Adamantly against the managed care proliferation in society today, Dr. Kassier questioned the role of research and educational institutions in medical specialties. He writes, "The conversion to managed care has the potential to squeeze hospitals so badly that they will no longer be able to support research or education adequately, fund the debt service on their capital loans or provide many community services, such as free care for the uninsured" (Kassirer, 1995). These issues may not affect us presently, but it is important to at least question how managed care will affect educational and research institutions. Dr. Kassier makes a valid point if one believes that the influence of business will abolish any project which does not support the company's bottom line.
Although there are few easy answers, health care expenditures are increasing at a diminished rate. Since the country cannot afford to spend a larger percentage of our income on health care, some aspects of quality care may continue to be marginalized. At the same time, physicians and patients cannot maintain honest relationships under many managed care plans. Therefore, providers and recipients must continually investigate how managed care is affecting our health care system. Ultimately, it is our duty to preserve the type of health care that will represent us all in a humane manner, but how?



References


Andrews, Robert. The Columbia Dictionary of Quotations New York: Columbia University Press, 1993.

Appleby, Chuck. "True Values." Hospital and Health Neworks, July 5, 1996, pp. 20-23.

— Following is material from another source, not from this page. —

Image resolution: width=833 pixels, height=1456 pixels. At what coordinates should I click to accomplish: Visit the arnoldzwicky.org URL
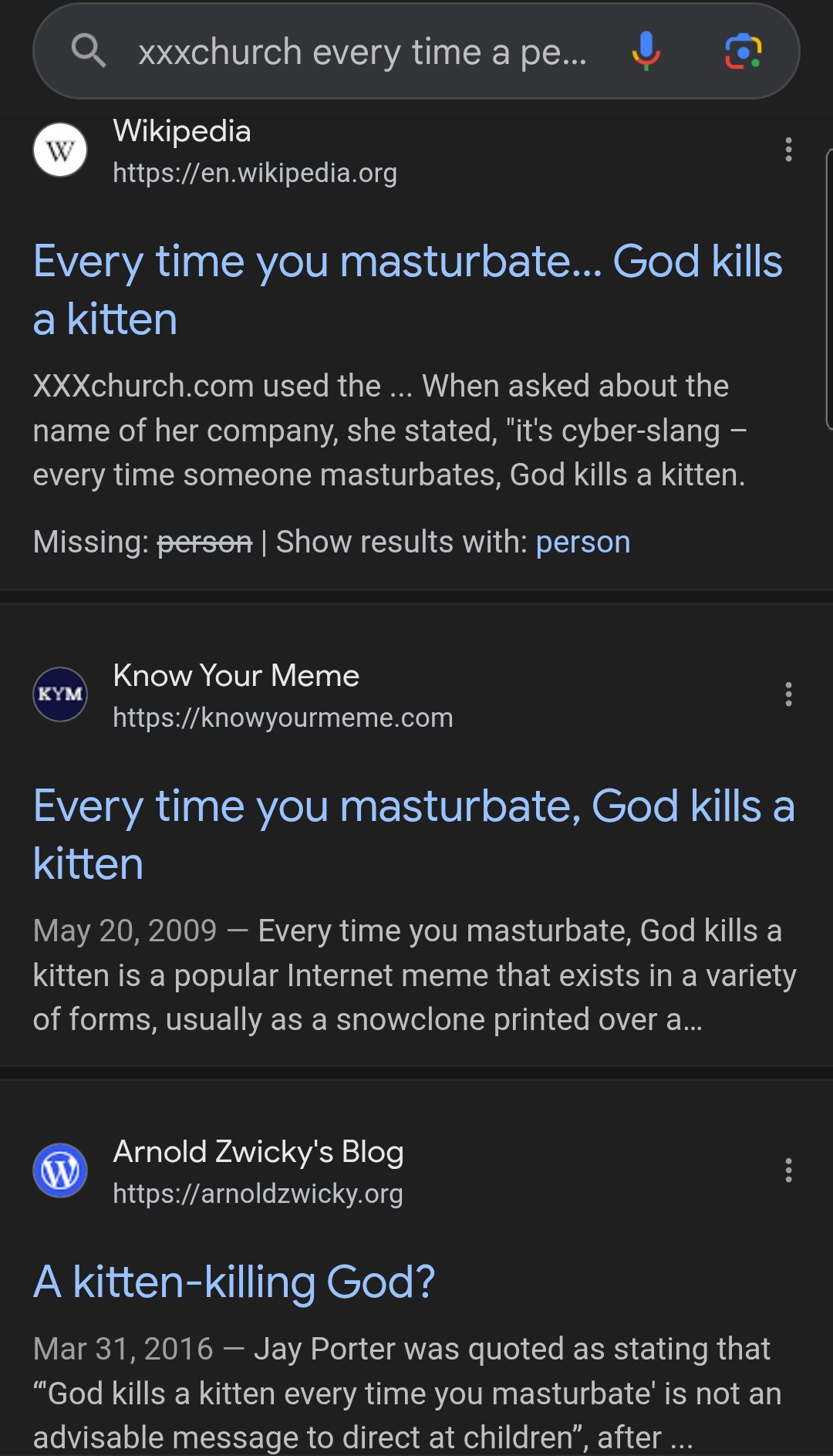tap(258, 1194)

Bodenheimer, Thomas, and Grumbach, Kevin. Understanding Health Policy Connecticut: Appleton and Lange, 1995.

Evans, M. Stanton. "The Trouble with HMO's." Consumers' Research Magazine, July 1995,
pp. 10-16.

Herbert, Bob. "Hidden Agenda." The New York Times, July 15, 1996, pp. A13.

Kassirer, Jerome P. "Managed Care and the Morality of the Marketplace" The New England Journal of Medicine, July 6, 1995, pp. 50-52.

King, Cheryl S. "Managed Care: Is It Moral." Advanced Practical Nursing, 1995,
pp. 7-11.

Larson, Erik. "The Soul of an HMO." Time, January 22, 1996, pp. 44-52.

Light, Donald W. "The Practice and Ethics of Risk-rated Health Insurance." The Journal of the American Medical Association, 1992, pp. 2503-2508.

Peliegrino, Edmund D. "Ethics." The Journal of the American Medical Association, June 1, 1994, pp. 1668-1670.

Relman, Arnold S. "What Market Values Are Doing to Medicine." The Atlantic Monthly,
March 1992, pp. 99-106.

Shenkin, Budd N. "The Independent Practice Association in Theory and Practice." The Journal of the American Medical Association, June 28, 1995, pp. 1937-1942.